Perché abbiamo bisogno di una strategia per la biodiversità? E che cosa c’entra con l’alimentazione?

Spesso si sente dire che l’Unione europea è in prima linea per quanto riguarda la sostenibilità. In verità non è esattamente così: la strategia per la biodiversità attualmente in vigore (e che lo sarà – come detto – fino al 2021) ha fallito in molti dei suoi obiettivi. Finora, all’Ue sono mancate volontà politica e coerenza: in questo modo la perdita di biodiversità nei suoi ecosistemi, sia quelli agricoli sia quelli naturali, si è aggravata.  

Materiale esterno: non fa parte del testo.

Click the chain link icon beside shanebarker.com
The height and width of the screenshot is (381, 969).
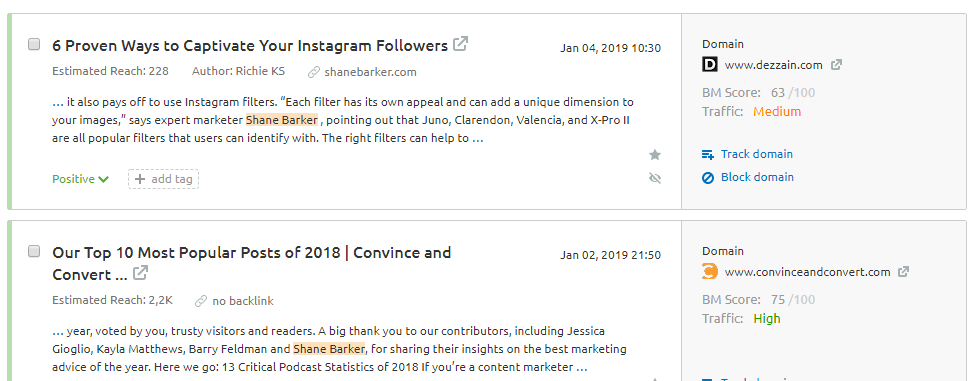[x=313, y=72]
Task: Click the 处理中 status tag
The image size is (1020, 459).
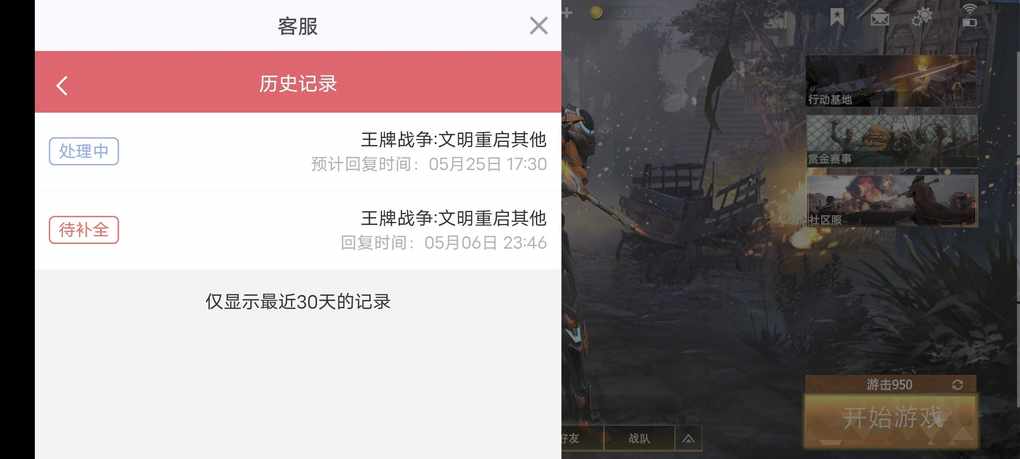Action: (84, 151)
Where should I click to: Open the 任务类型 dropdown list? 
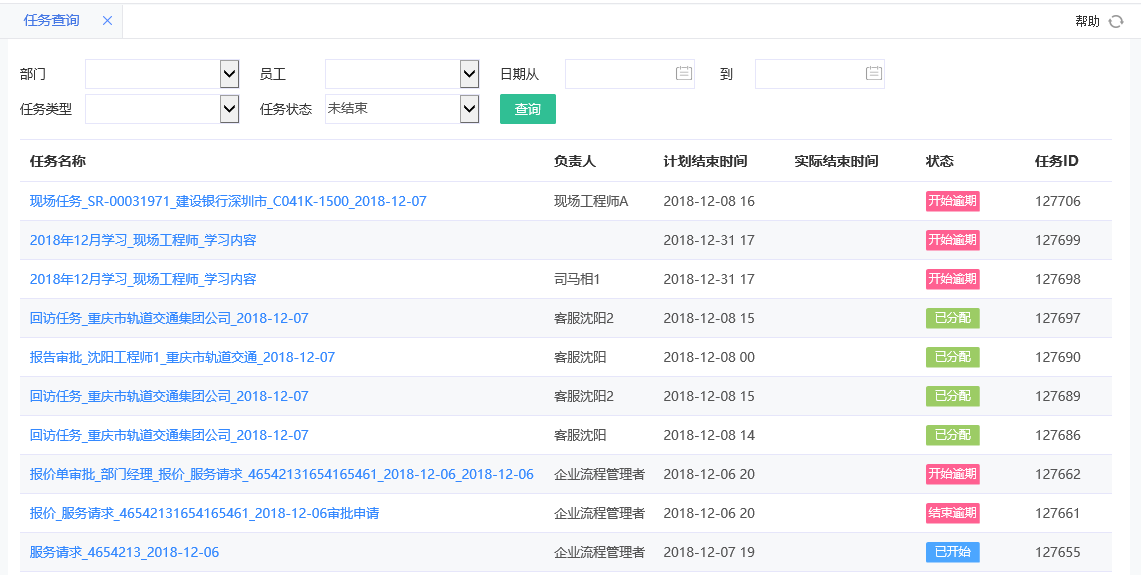tap(229, 108)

Adesso è giunto il momento di agire: l’Ue deve tracciare la strada e assumere il ruolo di guida per quanto riguarda le politiche di protezione della biodiversità. Il motivo è semplice: la perdita di biodiversità è una delle maggiori minacce al pianeta. Le specie a rischio estinzione in questo momento, sono un milione. 

Le principali cause della perdita di biodiversità sono imputabili direttamente all’uomo e alle sue azioni: ad esempio il modo in cui utilizza i terreni e sfrutta le risorse naturali, l’inquinamento, il cambiamento climatico, le specie invasive. Molti di questi fattori hanno un collegamento diretto all’agricoltura industriale. 

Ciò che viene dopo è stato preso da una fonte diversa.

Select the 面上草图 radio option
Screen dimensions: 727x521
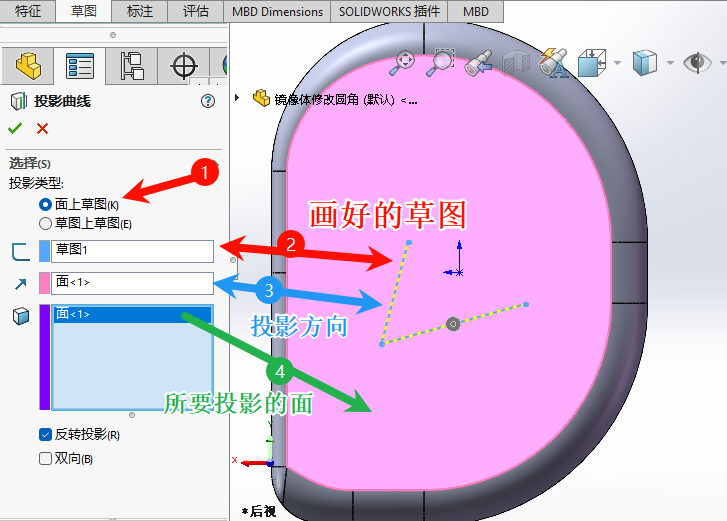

La perdita di biodiversità non riguarda solo le specie selvatiche, ma anche l’agrobiodiversità, cioè le razze animali e le varietà vegetali che, da 10.000 anni a questa parte (cioè dalla nascita dell’agricoltura), sono state man mano addomesticate per essere coltivate o allevate per fornire cibo. Secondo le stime dell’Organizzazione delle Nazioni Unite per l’alimentazione e l’agricoltura (Fao), il 75% delle varietà di colture agricole è già andato perduto e tre quarti del cibo consumato a livello mondiale proviene da sole 12 specie vegetali e da cinque specie animali.

Chi ha messo a punto questa strategia?

La strategia è stata sviluppata dalla Commissione europea che si è insediata nel dicembre del 2019. Rientra nell’ambito dell’European Green Deal, di cui costituisce uno dei pilastri principali. 

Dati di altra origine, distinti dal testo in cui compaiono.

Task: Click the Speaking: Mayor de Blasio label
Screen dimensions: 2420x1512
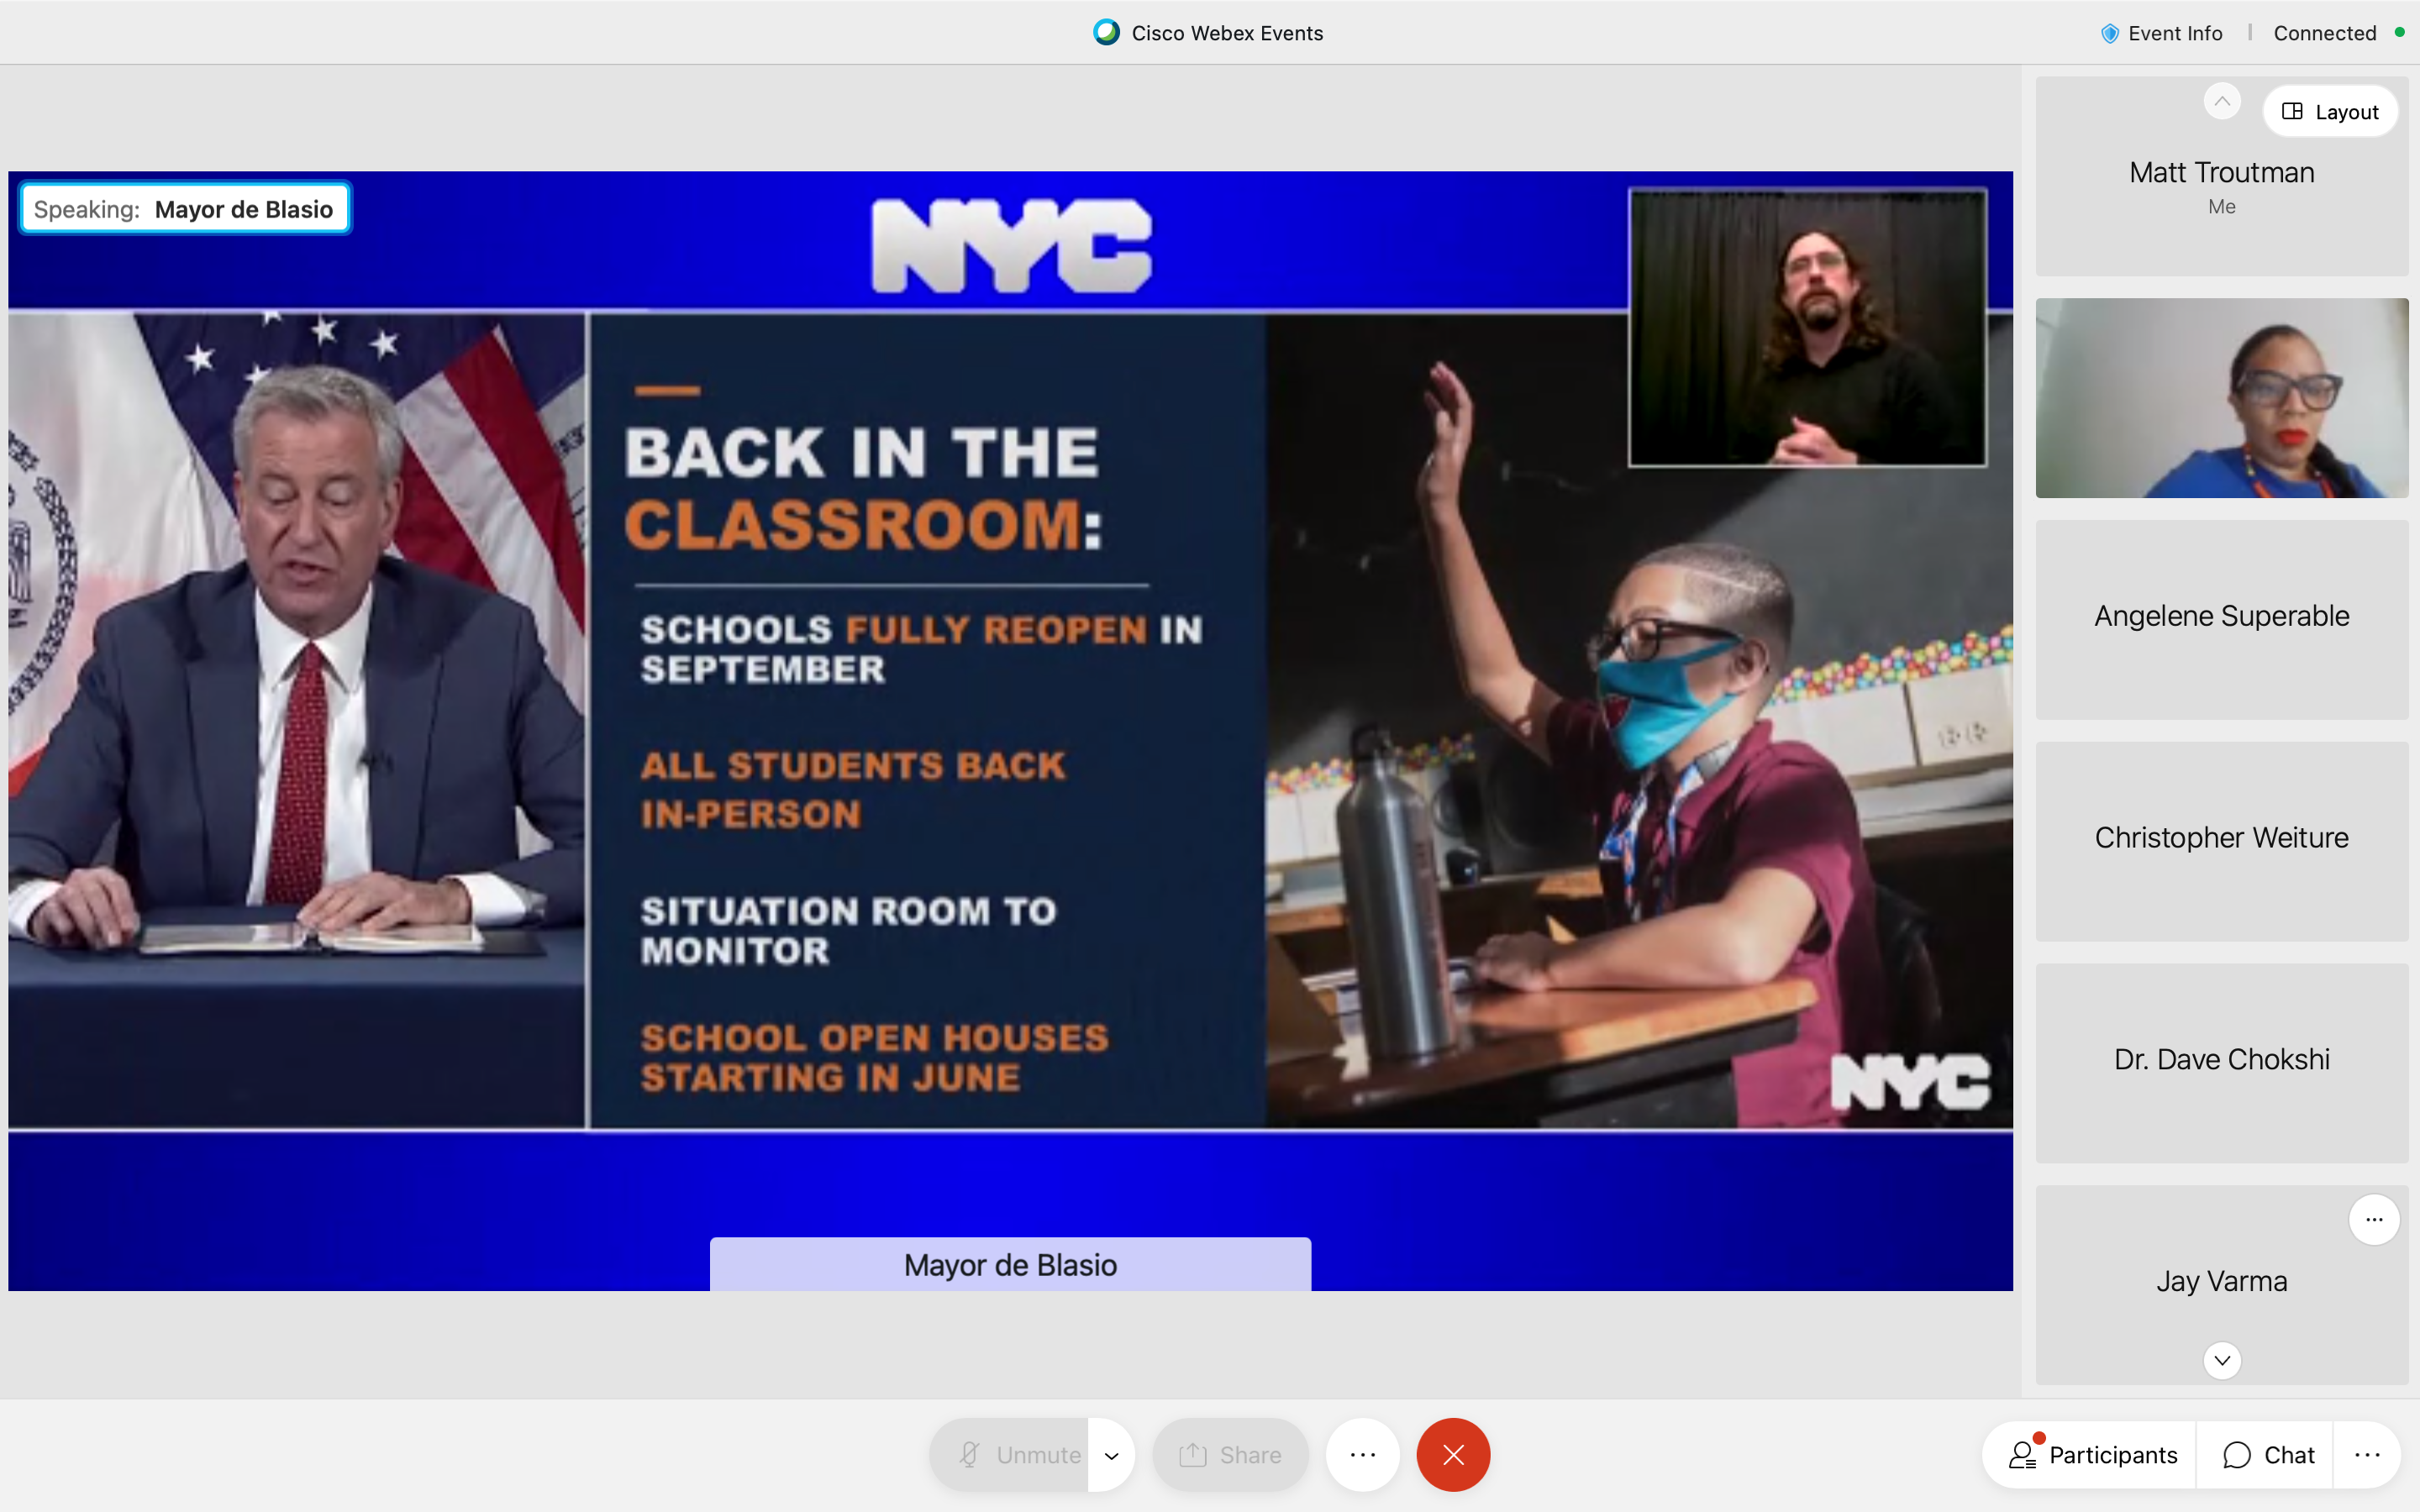Action: tap(185, 209)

Gli Stati membri e il Parlamento europeo dovranno approvare la strategia prima della 15esima Conferenza delle Parti della Convenzione sulla Diversità Biologica (inizialmente prevista per l’autunno 2020 ma successivamente rinviata al 2021).

Sandra Egartner – Slow Food Travel © www.wolfganghummer.com

Quali sono gli aspetti più importanti di questa strategia?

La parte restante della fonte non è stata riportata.